**** STUDY MATERIAL ****

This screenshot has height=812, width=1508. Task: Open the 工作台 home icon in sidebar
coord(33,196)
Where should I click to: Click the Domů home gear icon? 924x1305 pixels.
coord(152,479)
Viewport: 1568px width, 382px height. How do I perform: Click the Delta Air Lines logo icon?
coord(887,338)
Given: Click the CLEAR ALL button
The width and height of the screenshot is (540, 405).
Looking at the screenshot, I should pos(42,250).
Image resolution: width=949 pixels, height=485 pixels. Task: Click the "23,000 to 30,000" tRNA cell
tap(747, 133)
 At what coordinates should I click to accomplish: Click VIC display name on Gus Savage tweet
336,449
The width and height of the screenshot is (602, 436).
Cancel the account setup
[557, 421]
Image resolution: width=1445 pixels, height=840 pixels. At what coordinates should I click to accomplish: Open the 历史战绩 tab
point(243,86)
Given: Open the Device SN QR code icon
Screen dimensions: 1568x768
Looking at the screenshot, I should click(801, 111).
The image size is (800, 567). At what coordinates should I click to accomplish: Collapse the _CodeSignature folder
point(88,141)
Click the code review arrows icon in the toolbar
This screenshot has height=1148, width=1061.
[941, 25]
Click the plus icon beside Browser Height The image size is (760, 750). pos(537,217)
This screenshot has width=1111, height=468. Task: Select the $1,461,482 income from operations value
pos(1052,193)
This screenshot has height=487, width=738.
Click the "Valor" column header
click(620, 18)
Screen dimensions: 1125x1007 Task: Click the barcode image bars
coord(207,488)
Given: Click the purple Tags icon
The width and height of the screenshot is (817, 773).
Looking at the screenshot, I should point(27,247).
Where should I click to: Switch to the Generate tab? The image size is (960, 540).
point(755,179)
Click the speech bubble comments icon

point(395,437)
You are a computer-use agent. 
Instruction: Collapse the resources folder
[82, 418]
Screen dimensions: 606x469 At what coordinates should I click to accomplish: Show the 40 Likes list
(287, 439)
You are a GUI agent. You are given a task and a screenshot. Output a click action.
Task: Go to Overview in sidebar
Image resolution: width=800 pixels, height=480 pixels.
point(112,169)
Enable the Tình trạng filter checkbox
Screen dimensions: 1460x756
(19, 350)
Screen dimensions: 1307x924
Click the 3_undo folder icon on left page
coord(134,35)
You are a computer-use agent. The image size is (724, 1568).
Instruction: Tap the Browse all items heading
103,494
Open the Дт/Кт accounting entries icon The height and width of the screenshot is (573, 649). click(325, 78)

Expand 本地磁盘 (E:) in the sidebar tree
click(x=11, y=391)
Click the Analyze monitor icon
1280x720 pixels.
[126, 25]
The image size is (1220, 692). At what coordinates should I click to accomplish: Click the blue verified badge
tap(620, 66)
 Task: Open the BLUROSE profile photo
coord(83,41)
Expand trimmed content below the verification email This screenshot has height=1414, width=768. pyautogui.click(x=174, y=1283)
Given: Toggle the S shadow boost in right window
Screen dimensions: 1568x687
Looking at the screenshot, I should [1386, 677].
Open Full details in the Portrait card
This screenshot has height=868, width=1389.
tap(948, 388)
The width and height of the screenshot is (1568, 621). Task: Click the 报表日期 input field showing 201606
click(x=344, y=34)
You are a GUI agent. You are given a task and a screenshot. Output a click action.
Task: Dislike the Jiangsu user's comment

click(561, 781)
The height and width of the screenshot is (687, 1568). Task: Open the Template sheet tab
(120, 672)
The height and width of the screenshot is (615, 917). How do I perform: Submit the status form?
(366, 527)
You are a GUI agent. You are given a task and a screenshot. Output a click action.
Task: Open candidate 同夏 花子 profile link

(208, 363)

****

-- EXERCISE DIRECTIONS --
Work out, please, how many lines above contain "computer"; answer only with the number.

-- THE ANSWER --
2